◆ Selected extract ◆
He denounced the "fragmented, chronically entrepreneurial industry" of Silicon Valley, which was losing market share to government-aided Asian businesses. "Only economists moved by the invisible hand," he wrote, "have failed to apprehend the problem."
Those optimistic economists were right. The dire predictions were wrong. American semiconductor makers shifted to higher-value microprocessors. Computer companies bought commodity memory chips and other components, from keyboards to disk drives, abroad. Businesses and consumers enjoyed cheaper and cheaper prices.
Far from an economic disaster, the result was a productivity boom. As global manufacturing helped to reduce the price of information technology sharply, all sorts of businesses, from banks to retailers, found new, more productive ways to use the technology.
"Globalized production and international trade made I.T. hardware some 10 to 30 percent less expensive than it otherwise would have been," Dr. Mann estimates in an institute policy brief. (Her paper, "Globalization of I.T. Services and White-Collar Jobs: The Next Wave of Productivity Growth," can be downloaded here.)
As a result, she estimates, gross domestic product grew about 0.3 percentage point a year faster than it would have otherwise, adding up to $230 billion over the seven years from 1995 to 2002. "That's real money," she said in an interview.
By building the components for new integrated software systems inexpensively, offshore programmers could make information technology affordable to business sectors that haven't yet joined the productivity boom: small and medium-size businesses, health care and construction.
"Bringing those sectors up to at least the average will raise U.S. G.D.P. growth again," Dr. Mann notes. "And that's the second wave of productivity growth."

◆ Dataset ◆
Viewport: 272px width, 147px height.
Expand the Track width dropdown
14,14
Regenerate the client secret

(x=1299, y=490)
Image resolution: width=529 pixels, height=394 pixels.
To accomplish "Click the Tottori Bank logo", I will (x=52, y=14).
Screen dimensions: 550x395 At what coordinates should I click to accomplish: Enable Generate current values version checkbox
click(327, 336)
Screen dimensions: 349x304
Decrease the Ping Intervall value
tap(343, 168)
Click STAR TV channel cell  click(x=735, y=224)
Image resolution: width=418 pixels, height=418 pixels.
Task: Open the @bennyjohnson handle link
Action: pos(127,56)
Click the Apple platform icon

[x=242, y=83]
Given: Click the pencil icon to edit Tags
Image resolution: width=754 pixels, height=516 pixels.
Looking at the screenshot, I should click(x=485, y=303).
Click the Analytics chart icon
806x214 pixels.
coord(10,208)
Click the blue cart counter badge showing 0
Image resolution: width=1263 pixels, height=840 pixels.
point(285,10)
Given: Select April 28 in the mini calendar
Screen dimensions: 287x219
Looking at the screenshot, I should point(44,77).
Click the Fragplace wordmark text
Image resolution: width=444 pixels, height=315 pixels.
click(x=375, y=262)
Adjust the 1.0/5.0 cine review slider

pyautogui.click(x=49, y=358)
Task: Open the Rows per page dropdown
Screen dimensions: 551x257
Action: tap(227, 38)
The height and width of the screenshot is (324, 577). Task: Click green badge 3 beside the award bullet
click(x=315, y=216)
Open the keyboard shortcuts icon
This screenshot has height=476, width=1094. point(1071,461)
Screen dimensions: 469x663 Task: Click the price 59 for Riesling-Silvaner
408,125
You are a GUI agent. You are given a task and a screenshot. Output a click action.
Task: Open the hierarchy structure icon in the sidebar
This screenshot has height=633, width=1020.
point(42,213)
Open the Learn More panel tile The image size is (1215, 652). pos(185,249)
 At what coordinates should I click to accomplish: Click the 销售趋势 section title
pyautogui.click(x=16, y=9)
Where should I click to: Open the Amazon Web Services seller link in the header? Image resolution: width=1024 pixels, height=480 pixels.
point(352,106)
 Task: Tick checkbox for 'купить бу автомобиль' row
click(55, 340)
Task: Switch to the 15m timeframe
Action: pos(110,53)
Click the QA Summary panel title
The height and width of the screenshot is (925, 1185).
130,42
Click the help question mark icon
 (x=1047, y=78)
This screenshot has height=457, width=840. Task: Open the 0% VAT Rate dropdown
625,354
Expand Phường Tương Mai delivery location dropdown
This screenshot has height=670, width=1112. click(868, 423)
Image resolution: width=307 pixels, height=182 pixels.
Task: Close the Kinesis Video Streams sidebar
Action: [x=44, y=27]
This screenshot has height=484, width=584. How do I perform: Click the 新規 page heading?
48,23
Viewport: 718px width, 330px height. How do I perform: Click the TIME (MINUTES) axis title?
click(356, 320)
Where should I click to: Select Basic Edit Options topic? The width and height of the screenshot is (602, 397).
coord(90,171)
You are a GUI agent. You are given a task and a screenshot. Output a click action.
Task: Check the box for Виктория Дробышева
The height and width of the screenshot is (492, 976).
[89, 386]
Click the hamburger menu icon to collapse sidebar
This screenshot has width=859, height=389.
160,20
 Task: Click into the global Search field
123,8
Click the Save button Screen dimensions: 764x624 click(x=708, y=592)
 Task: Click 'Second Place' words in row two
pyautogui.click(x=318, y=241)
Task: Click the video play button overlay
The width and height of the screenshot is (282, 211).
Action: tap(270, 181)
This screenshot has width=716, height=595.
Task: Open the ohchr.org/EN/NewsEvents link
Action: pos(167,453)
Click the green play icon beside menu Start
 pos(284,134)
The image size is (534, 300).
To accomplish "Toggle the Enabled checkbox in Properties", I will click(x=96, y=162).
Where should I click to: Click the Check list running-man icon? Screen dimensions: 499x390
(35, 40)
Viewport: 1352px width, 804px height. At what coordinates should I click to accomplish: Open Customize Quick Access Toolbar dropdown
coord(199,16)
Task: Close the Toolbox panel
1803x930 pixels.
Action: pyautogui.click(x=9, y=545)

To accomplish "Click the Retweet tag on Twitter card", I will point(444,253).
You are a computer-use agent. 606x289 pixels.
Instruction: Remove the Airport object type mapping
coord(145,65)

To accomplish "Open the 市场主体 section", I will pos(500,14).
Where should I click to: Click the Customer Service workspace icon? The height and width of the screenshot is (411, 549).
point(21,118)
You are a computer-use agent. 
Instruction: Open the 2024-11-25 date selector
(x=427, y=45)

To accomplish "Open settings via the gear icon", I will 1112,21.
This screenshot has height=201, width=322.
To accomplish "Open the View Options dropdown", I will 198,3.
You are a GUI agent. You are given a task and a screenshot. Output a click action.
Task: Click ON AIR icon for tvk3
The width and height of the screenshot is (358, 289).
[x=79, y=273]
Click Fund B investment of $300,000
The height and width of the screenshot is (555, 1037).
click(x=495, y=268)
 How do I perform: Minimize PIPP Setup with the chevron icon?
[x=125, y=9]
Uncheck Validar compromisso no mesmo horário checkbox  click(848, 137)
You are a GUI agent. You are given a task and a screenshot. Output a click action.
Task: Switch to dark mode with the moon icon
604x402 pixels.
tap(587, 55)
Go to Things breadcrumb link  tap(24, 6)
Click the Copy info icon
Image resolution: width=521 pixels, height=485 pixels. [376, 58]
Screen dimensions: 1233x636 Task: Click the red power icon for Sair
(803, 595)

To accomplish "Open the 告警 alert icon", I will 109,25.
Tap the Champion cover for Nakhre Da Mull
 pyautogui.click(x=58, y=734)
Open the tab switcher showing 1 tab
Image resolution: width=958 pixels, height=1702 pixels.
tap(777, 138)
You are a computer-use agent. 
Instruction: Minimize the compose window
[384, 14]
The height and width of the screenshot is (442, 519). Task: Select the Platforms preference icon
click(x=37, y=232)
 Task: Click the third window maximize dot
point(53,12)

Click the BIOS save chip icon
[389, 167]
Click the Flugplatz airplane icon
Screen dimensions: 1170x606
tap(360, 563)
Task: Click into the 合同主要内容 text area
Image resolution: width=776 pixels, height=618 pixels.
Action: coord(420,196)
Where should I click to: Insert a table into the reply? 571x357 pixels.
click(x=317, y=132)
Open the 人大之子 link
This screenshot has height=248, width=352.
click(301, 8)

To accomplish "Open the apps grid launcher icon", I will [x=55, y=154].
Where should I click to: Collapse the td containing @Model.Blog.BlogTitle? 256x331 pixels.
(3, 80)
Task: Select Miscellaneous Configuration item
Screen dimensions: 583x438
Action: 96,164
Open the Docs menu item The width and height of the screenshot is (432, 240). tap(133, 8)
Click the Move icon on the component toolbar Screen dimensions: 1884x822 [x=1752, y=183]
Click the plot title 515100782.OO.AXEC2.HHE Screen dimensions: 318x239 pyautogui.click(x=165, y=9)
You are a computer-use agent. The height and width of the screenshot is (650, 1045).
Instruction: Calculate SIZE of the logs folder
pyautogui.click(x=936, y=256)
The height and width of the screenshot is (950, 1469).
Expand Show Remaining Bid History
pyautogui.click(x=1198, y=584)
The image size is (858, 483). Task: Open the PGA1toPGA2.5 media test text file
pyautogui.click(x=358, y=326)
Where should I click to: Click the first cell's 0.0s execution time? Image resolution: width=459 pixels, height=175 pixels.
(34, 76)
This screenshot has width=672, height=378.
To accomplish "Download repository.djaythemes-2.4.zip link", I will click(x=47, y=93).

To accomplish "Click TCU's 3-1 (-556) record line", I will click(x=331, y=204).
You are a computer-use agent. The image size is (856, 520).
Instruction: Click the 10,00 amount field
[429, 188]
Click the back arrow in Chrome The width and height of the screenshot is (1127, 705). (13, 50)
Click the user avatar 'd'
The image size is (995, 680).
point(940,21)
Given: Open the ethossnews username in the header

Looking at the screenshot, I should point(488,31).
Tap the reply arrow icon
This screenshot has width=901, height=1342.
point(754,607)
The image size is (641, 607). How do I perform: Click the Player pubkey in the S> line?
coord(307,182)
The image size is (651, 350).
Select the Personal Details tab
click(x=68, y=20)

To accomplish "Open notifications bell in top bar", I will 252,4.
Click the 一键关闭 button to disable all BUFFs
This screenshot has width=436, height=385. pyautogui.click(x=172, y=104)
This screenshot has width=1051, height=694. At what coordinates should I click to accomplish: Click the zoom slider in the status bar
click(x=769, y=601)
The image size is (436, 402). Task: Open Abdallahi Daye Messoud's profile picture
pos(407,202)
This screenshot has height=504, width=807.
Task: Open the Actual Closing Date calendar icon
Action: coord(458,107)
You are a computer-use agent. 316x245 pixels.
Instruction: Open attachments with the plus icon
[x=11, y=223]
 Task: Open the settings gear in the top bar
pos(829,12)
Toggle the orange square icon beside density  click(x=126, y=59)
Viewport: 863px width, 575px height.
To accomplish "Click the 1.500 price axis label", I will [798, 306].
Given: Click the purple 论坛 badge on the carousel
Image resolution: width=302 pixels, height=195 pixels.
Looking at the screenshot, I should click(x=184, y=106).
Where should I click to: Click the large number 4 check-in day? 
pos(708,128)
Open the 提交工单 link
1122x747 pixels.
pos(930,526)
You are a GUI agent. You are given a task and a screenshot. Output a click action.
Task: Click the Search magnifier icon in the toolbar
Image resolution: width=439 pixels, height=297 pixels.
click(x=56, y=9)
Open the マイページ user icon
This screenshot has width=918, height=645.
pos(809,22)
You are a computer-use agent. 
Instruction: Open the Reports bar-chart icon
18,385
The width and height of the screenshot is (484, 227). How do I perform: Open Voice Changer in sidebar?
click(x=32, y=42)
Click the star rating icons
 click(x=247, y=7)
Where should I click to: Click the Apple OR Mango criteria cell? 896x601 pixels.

◆ What to do ◆
A. According to Dr. Mann's estimate in the excerpt on globalized I.T. production, how much less expensive did globalized production and international trade make I.T. hardware?
B. In the excerpt on globalized I.T. production, rewrite the paragraph beginning "Those optimistic economists were right" as a short bulleted list.

◆ Answer section ◆
A. Some 10 to 30 percent less expensive than it otherwise would have been.

B.
- The optimistic economists were right, and the dire predictions were wrong.
- American semiconductor makers moved to higher-value microprocessors.
- Computer companies bought memory chips and other components, from keyboards to disk drives, abroad.
- Businesses and consumers paid steadily lower prices.